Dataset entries
□ □ □

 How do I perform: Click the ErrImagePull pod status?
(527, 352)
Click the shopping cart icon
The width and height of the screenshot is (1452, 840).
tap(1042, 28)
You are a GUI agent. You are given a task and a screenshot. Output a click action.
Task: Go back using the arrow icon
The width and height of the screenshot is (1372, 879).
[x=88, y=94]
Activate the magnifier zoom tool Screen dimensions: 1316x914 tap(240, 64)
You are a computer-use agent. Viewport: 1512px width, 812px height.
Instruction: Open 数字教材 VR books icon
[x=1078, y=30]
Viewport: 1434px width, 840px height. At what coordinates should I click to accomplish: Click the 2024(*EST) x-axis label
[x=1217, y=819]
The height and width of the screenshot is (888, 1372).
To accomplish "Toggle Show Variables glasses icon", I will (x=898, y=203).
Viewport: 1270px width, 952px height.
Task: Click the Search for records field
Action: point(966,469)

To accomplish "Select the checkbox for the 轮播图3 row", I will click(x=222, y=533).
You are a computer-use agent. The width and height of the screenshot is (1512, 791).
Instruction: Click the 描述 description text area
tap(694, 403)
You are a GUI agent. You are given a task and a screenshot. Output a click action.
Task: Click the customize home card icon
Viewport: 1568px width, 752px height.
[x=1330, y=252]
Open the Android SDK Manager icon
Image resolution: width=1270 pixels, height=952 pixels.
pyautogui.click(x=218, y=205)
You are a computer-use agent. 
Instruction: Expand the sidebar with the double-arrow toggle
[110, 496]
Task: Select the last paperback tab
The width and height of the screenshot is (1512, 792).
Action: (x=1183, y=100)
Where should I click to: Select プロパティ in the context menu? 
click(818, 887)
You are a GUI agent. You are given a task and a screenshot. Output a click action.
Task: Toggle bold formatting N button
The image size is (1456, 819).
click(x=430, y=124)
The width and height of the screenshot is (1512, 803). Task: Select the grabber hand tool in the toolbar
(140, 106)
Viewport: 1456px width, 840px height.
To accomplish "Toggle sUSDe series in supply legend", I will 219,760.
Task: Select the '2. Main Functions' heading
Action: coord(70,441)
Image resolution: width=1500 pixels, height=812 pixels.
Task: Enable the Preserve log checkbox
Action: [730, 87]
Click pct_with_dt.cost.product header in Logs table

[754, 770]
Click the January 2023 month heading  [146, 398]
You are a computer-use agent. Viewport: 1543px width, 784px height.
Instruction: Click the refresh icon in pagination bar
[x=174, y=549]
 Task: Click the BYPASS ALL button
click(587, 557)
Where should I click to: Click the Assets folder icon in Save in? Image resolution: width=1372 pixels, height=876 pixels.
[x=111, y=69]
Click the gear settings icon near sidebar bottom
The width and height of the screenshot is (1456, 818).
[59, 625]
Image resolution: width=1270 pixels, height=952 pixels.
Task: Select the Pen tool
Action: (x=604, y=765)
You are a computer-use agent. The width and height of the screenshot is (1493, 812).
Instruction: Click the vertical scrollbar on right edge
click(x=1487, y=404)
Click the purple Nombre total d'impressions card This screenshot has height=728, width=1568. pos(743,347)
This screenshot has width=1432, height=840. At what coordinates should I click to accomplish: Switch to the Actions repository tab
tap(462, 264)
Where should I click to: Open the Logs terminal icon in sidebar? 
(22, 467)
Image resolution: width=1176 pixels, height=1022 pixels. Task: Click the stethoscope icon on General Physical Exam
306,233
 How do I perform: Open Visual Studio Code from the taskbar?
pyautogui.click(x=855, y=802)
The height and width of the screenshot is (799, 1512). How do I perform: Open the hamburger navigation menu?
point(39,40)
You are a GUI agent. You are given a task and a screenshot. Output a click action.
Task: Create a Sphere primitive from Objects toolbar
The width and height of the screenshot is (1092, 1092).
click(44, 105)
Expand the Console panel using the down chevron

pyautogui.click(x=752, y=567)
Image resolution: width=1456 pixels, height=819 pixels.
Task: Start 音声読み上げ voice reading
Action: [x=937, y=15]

□ □ □

Please return all lines above in which the string "card" is found.

▶ [WORKED SOLUTION]:
Task: Click the customize home card icon
Click the purple Nombre total d'impressions card This screenshot has height=728, width=1568. pos(743,347)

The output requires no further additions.